Experimente und Ergebnisse
Um zu verstehen, wie sich Neutropenie bei Säuglingen entwickelt, untersuchten Collins und Studienleiterin Emmanuelle Passegué, PhD, Alumni-Professorin für Genetik und Entwicklung am Vagelos College of Physicians and Surgeons und Direktorin der Columbia Stem Cell Initiative an der Columbia University, anhand von Mausmodellen, wie fötale und neonatale hämatopoetische Stammzellen auf Infektionen reagieren. Erwachsene sind bei Infektionen in der Regel auf die Notfall-Myelopoese angewiesen, einen schnellen Reaktionsmechanismus der hämatopoetischen Stammzellen, der eine große Anzahl von Immunzellen, einschließlich Neutrophilen, erzeugt. Collins und Passegué fanden heraus, dass die Notfall-Myelopoese zwar schon früh in der fötalen Entwicklung funktioniert – die hämatopoetischen Stammzellen des Fötus sind in der Lage, Neutrophile zu bilden -, aber der Fötus schaltet sie nicht ein.
Das deutet darauf hin, dass ein externer Faktor die fetale Myelopoese unterdrückt. Die Forscher suchten und fanden daraufhin einen mütterlichen Faktor – Interleukin 10 oder IL-10 – der verhindert, dass die Notfall-Myelopoese während der fetalen Entwicklung aktiviert wird. Collins und Passegué fanden heraus, dass das Fehlen von IL-10 die Notfall-Myelopoese beim Fötus wiederherstellen und die neonatale Neutrophilenproduktion in einer Weise ankurbeln kann, die wahrscheinlich wichtige klinische Vorteile mit sich bringt. Jetzt, da die Forscher wissen, dass fetale und neonatale Stammzellen Neutrophile produzieren können, und sie IL-10 als einen jener Faktoren identifiziert haben, der die Notfall-Myelopoese unterdrückt, sollten sie in der Lage sein, jenen Mechanismus zu verstehen und Stellen zu finden, an denen sieeingreifen können.
Mögliche Auswirkungen und zukünftige Richtungen
Die Entdeckung wurde auch durch ein zweites von den Forschern entwickeltes Mausmodell ermöglicht, mit dem sie verfolgen konnten, was in den Mäusewelpen nach ihrer Geburt geschieht (da die Entfernung von IL-10 bei infizierten schwangeren Mäusen mit dem Absterben des Fötus einhergeht).
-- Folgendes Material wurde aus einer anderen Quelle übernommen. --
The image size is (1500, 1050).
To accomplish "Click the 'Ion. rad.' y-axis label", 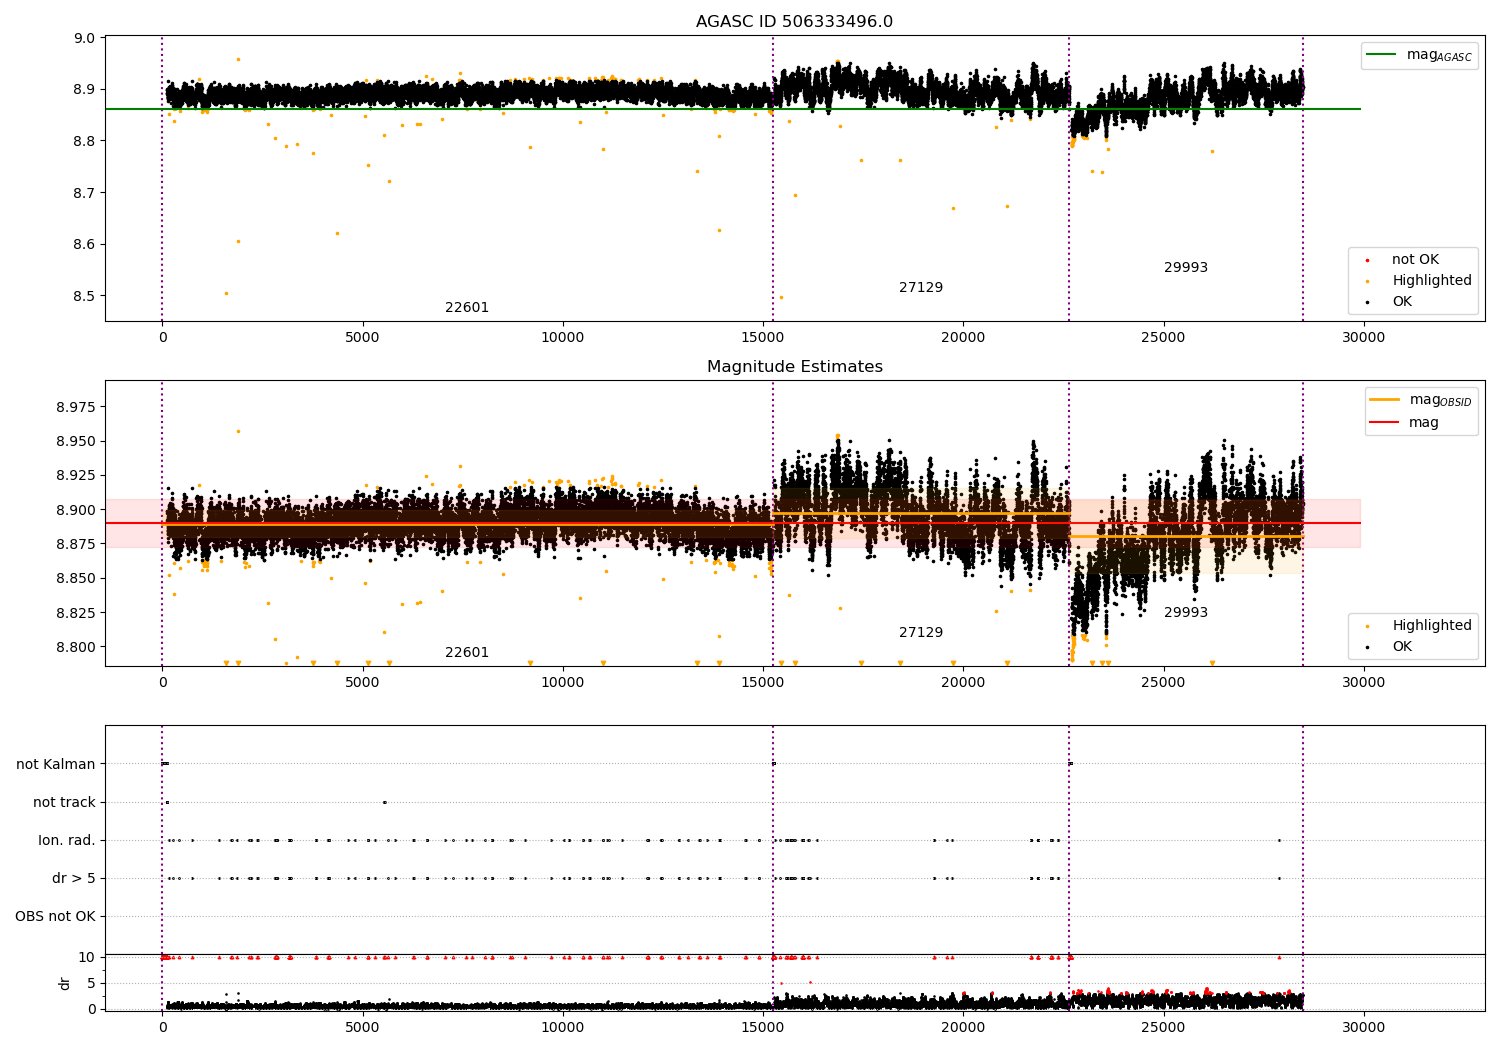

Dieses zweite Modell zeigte, dass neugeborene Welpen nach der Geburt Notfall-Myelopoese-Signalwege aktivieren können, was für künftige Studien entscheidend sein wird. „Wir sind nun in der Lage, mehr darüber zu erfahren, wie mütterliches IL-10 die fetalen hämatopoetischen Stammzellen unterdrückt und welche Signale die Hemmungen nach der Geburt aufheben, um diese spannenden Erkenntnisse in eine wirksame Therapie umzusetzen“, sagt Passegué.